Working those low rep ranges gets your body to recruit more muscle Durring the initial portion of your lift. But continued growth will require you to add glycogen stores and build capillaries witch happens at higher reps.
Strategically gaining volume also helps you to have a base to press off. for instance My triceps and lats are big enough that flexing them off eachother at the bottom greatly reduces the load on the bottom half of my bench. (Best bench 410 @158)

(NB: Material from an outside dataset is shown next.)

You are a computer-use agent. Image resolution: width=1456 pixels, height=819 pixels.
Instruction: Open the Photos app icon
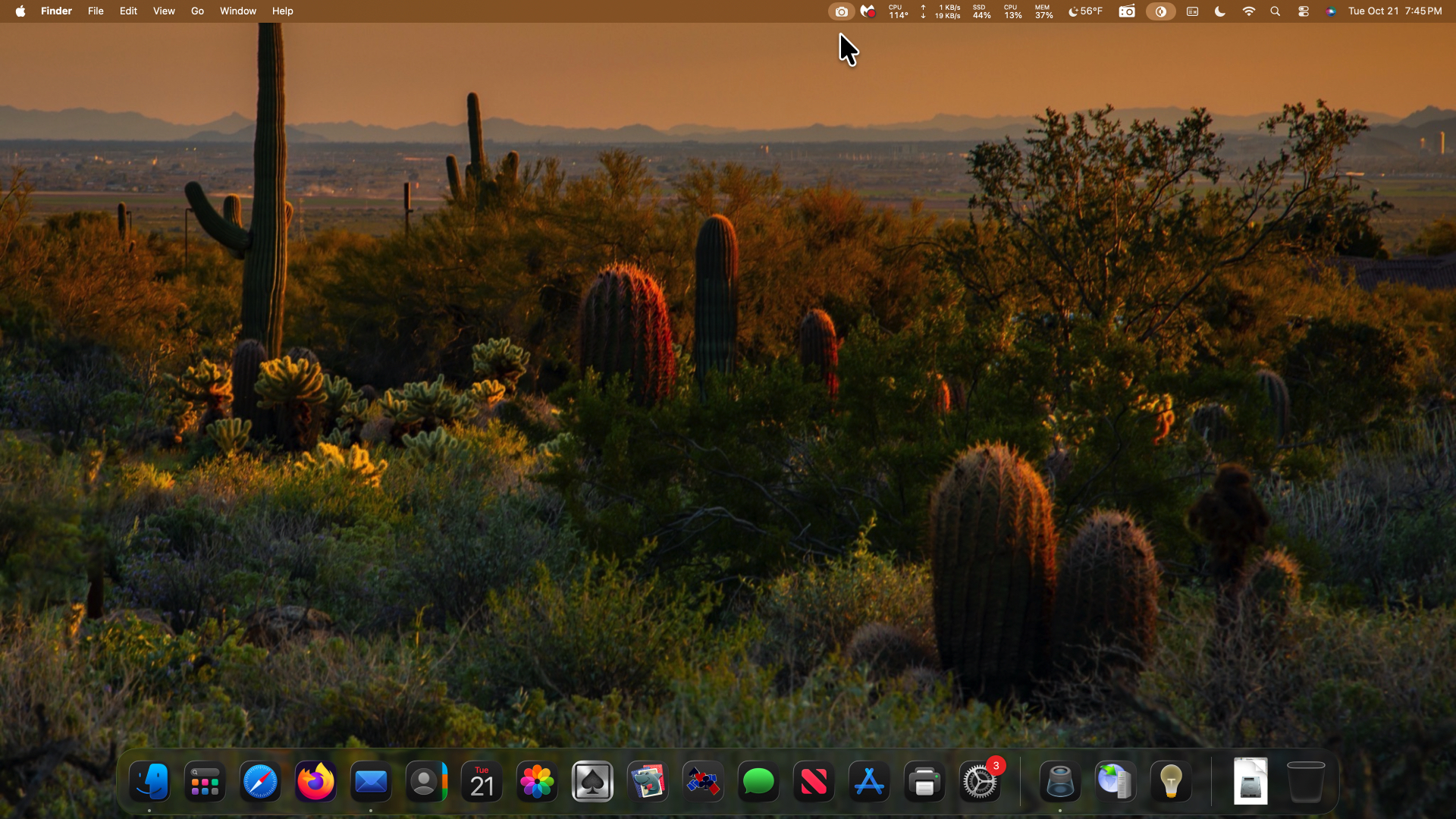537,782
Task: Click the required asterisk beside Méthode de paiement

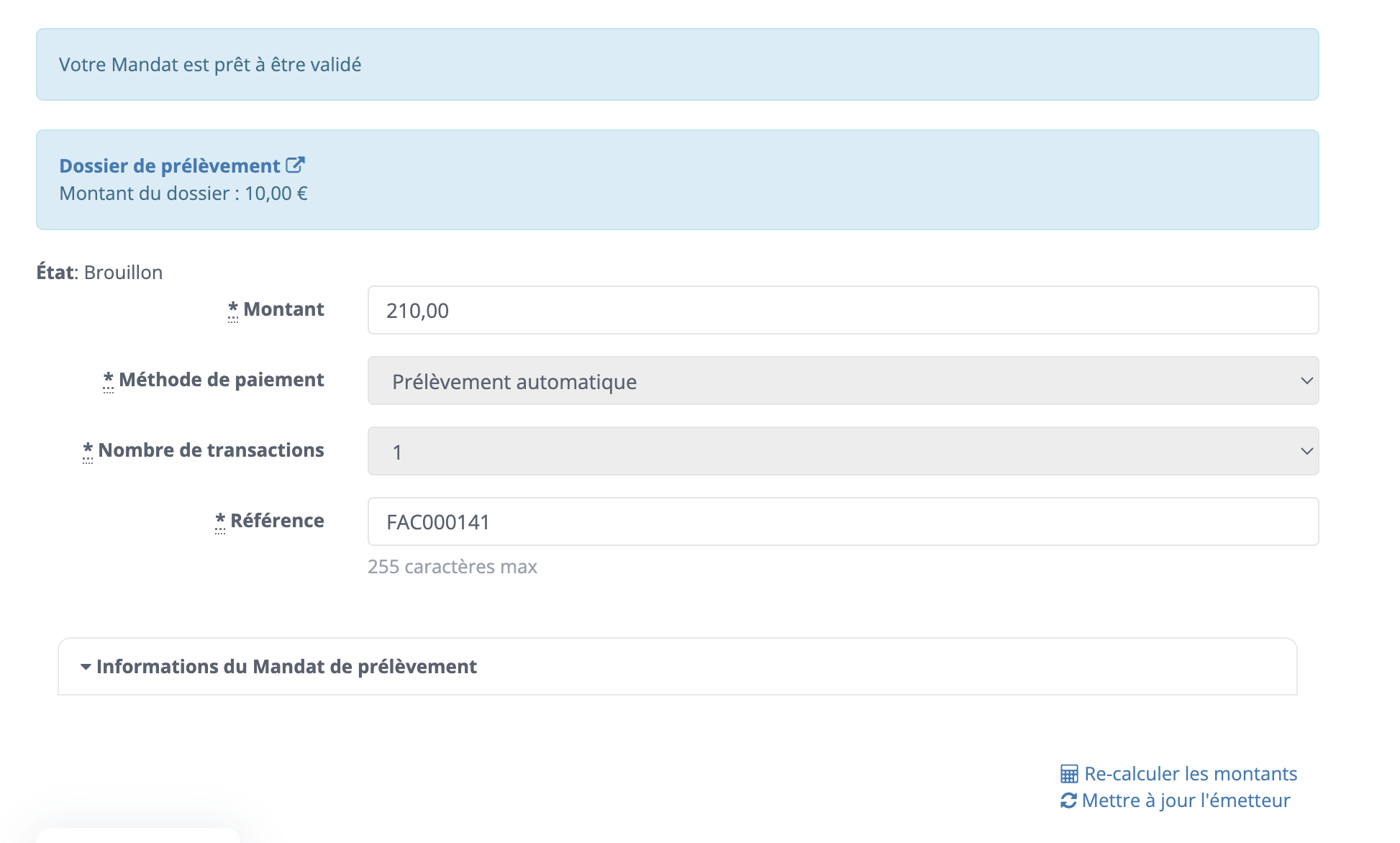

So yesterday was bench day for me:

(Warm up)
1358
225
8
2755
315
4

(Working sets)
3453
380
2
315*6

Burnout
225* max reps

Then I do 3-4 sets of 10 on
Superset 50lb incline DB fly and tricept DB press
20lb rear delt fly
30lb side lateral/trap angles
60lb front raise (with bar)

Cable fly’s
Facepulls (3*60)
Crazy 8’s

And then I worked abs
AB rollouts
Oblique AB machine

Idk if that helps but that’s my opinion

I’m just throwing this in there into the mix simply because it hasn’t been mentioned.

DUP as explained by Mike Zourdos.

I haven’t done it, but with just that name and acronym, you can find a wealth of information. If you managed to plan what you have there, I have no doubt that you’ll be able to figure something out with this one. There’s even a thread somewhere on the PL forum here devoted to it.

This is a relatively high frequency (3-4) days a week doing each comp lift each day.